Wydawałoby się, że święta, kojarzące się z wartościami rodzinnymi, a także niosące przesłanie miłości i pokoju, nie powinny budzić takich emocji jak fundamentalna dla wiary chrześcijańskiej Wielkanoc. Nic z tego. Od 20 przynajmniej lat Boże Narodzenie jest pod nieustannym ostrzałem. Czasem zrozumiałym, zważywszy konsumpcyjny szał i przymus zasiadania do stołu z ludźmi, których przez cały rok się unika, czasem absurdalnym, bo za taki należy uznać antyświąteczną argumentację radykalnych wyznawców tzw. politycznej poprawności. Ci drudzy pragną usunąć to, co jeszcze pozostało z bożonarodzeniowego sacrum. Zachęcają, byśmy sobie składali życzenia „wesołej zimy”, by ze sklepów i miejsc publicznych zniknęły chrześcijańskie rekwizyty i akcenty, a choinka żeby broń Boże nie zwała się Christmas tree.
Kino amerykańskie od lat 70. minionego stulecia stało się odbiciem owych przemian. Od początku zresztą kino bożonarodzeniowe skłaniało się ku świeckiej czy baśniowej tradycji, wywodzącej się od „Opowieści wigilijnej” Charlesa Dickensa (1843) i „Wizyty Świętego Mikołaja”, napisanej w 1822 roku przez pastora Clementa Clarke’a Moore’a. W opowiadaniu Dickensa skąpca Ebenezera Scrooge’a odwiedzają w wigilijną noc duchy świąt dawnych, obecnych i przyszłych, które ukazują mu mizerię jego życia i doprowadzają do przemiany we współczującego, hojnego dobroczyńcę. W wierszu Moore’a pojawia się Santa Claus jako mały elf, który odbywa podniebny lot saniami i w nocy wkrada się przez komin do domów, by podrzucić prezenty dla dzieci.

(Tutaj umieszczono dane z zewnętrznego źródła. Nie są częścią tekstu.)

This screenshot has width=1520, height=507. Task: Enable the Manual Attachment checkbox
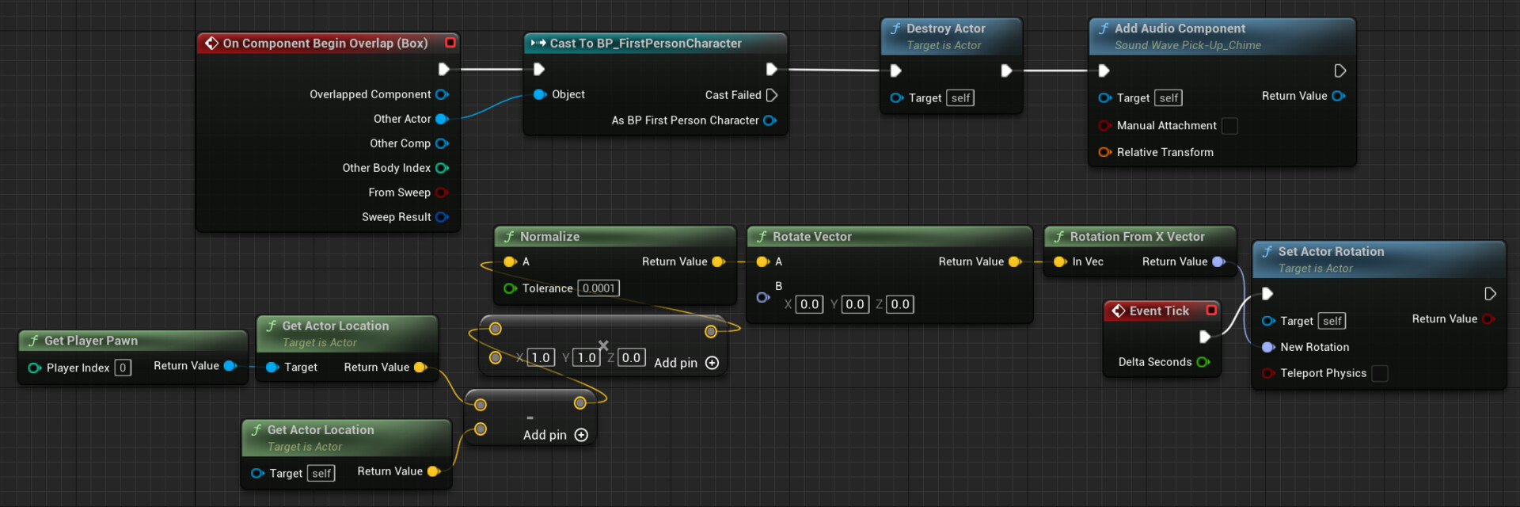click(x=1229, y=126)
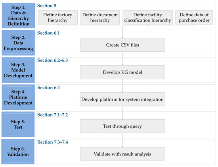Select the Define document hierarchy box

coord(100,17)

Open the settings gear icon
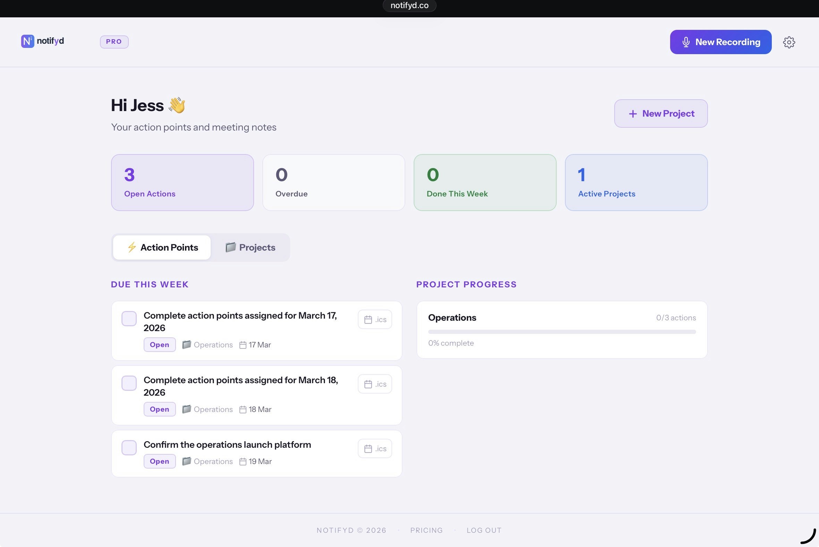[789, 42]
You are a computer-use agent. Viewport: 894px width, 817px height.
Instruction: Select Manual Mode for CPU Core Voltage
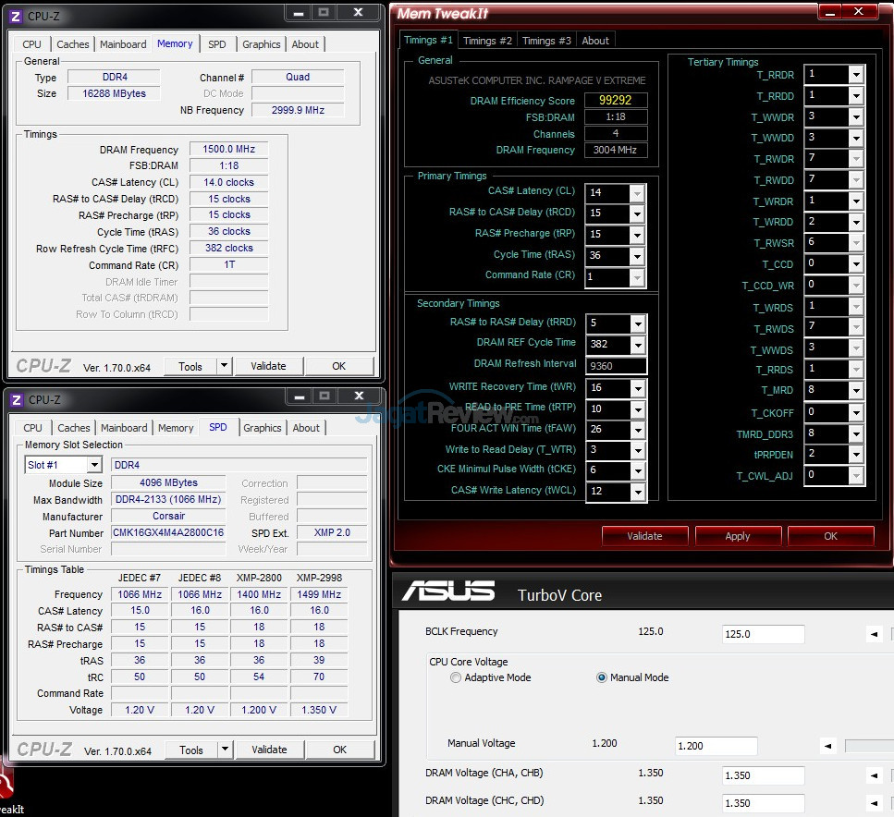click(x=603, y=677)
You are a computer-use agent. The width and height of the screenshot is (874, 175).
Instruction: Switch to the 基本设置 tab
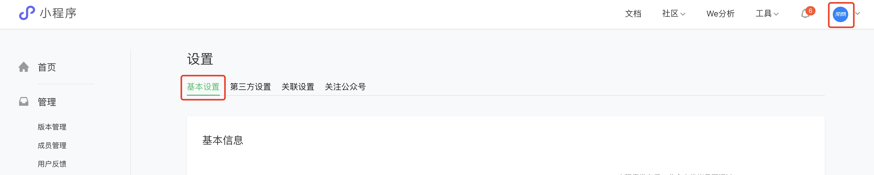pos(203,87)
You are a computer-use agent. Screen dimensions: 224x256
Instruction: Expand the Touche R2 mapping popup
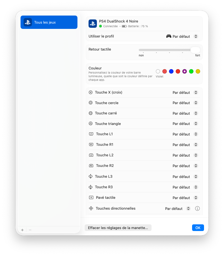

Po wielu udanych ekranizacjach „Opowieści wigilijnej” (najlepsze z Alastairem Simem z 1951 roku, Albertem Finneyem z 1970 r. i George’em C. Scottem z 1984 r.) w przyszłym roku pojawi się nowa adaptacja, podpisana przez Roberta Zemeckisa, z Jimem Carreyem. Co się zaś tyczy Santa Clausa, to po jego przemianie z elfa w brodatego dziadunia w czerwieni nie ma roku, by nie pojawił się na ekranie przynajmniej jeden film z jego udziałem: nieważne, czy będzie on magiczną postacią jakby z innej, niesupermarketowej rzeczywistości, jak w filmach „Święty Mikołaj – Gwiazdkowa opowieść” (1985) Szwarca czy „Ekspres polarny” (2004) Zemeckisa, czy Mikołajem z przypadku (trzy części „Śniętego Mikołaja”), odrażającym, zapitym kryminalistą („Zły Mikołaj”), czy uzurpatorem, jak to wykazuje po przybyciu z bieguna północnego do Nowego Jorku tytułowy bohater uroczej baśni „Elf” (2003) Jona Favreau.

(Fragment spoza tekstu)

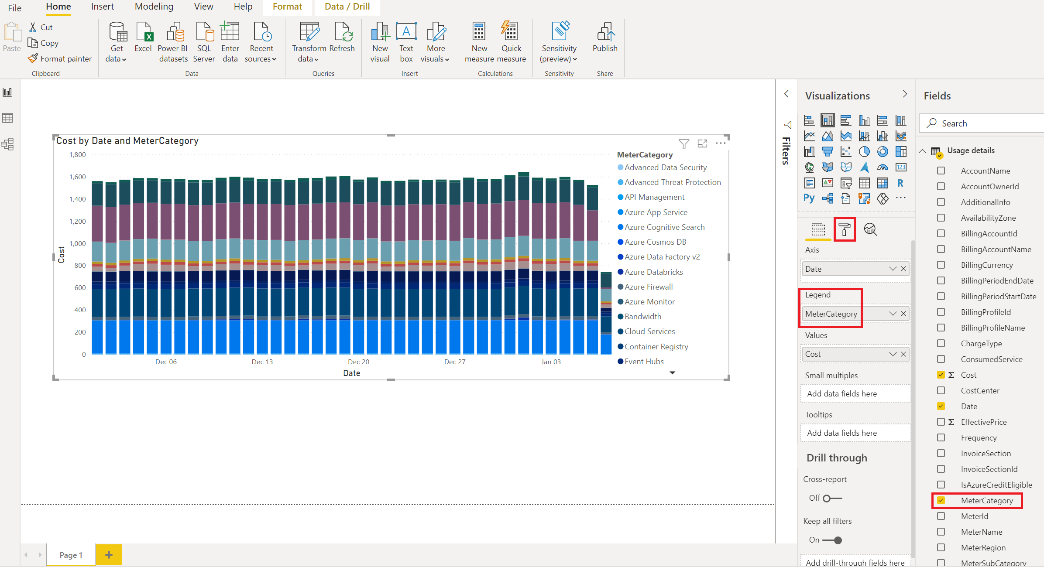Image resolution: width=1044 pixels, height=567 pixels.
Task: Collapse the Usage details table
Action: pyautogui.click(x=923, y=151)
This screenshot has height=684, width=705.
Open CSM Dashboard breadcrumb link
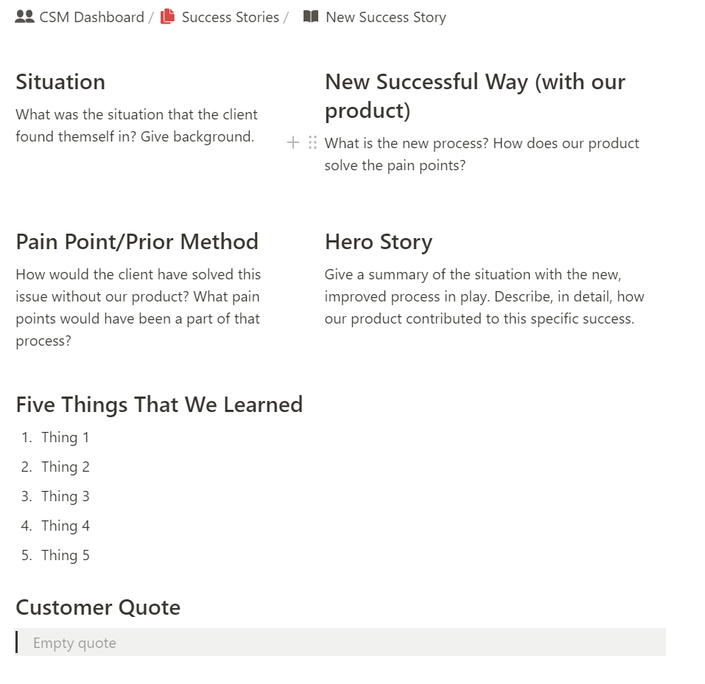[91, 17]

Lecz jakikolwiek by ten Santa Claus był, bez niego i jego prezentów Boże Narodzenie po prostu musiałoby zostać odwołane, o czym przekonują zwłaszcza animacje, często ciekawe, od telewizyjnego „Rudolfa, czerwononosego renifera” (1964) przez romantyczno-gotyckie „Miasteczko Halloween” (1993) po kilka adaptacji opowiadania „Grinch: Świąt nie będzie” Dr. Seussa o zielonym stworku mieszkającym na wysypisku śmieci i kradnącym dzieciom prezenty, które to opowiadanie doczekało się w 2000 roku aktorskiej ekranizacji z Jimem Carreyem.

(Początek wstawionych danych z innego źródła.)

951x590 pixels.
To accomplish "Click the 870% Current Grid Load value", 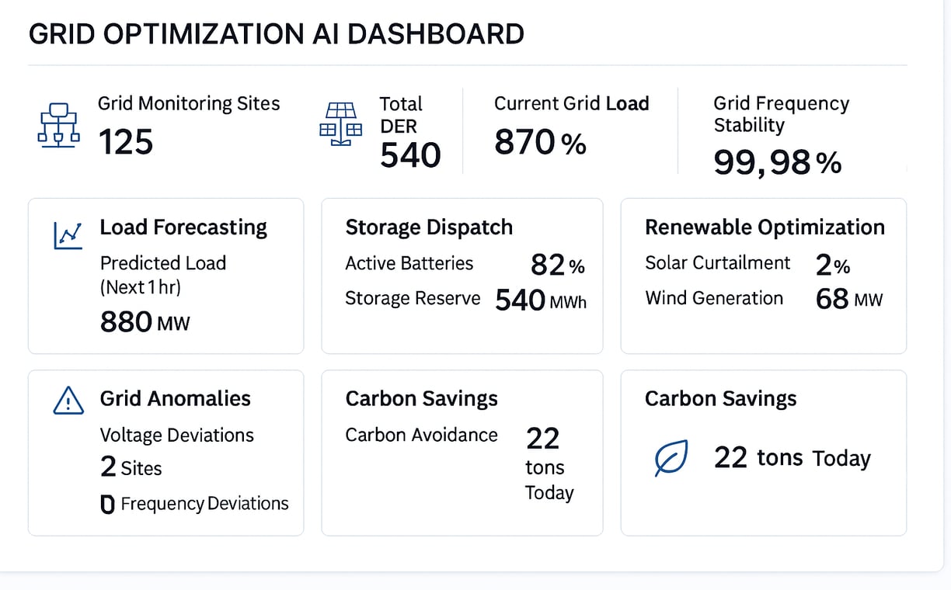I will 540,143.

Przed z górą pół wiekiem, kiedy amerykańskie społeczeństwo jeszcze nie otrząsnęło się z traumy wielkiego kryzysu i II wojny światowej, nikt nie poważyłby się robić innych niż opatrzonych optymistycznym przesłaniem filmów na Boże Narodzenie. We „Wspaniałym życiu” (1946) Franka Capry zacny obywatel miasteczka lubiany przez wszystkich George Bailey (James Stewart) stoi w obliczu bankructwa i podejrzeń o malwersacje finansowe. Aby uchronić rodzinę przed wstydem, myśli o samobójstwie. Wtedy pojawia się anioł, który ukazuje George’owi, co by było, gdyby się nie urodził. Miasteczko stałoby się łupem podłego milionera mizantropa, a wszyscy ci, których kocha, albo byliby martwi, albo żyliby w nędzy.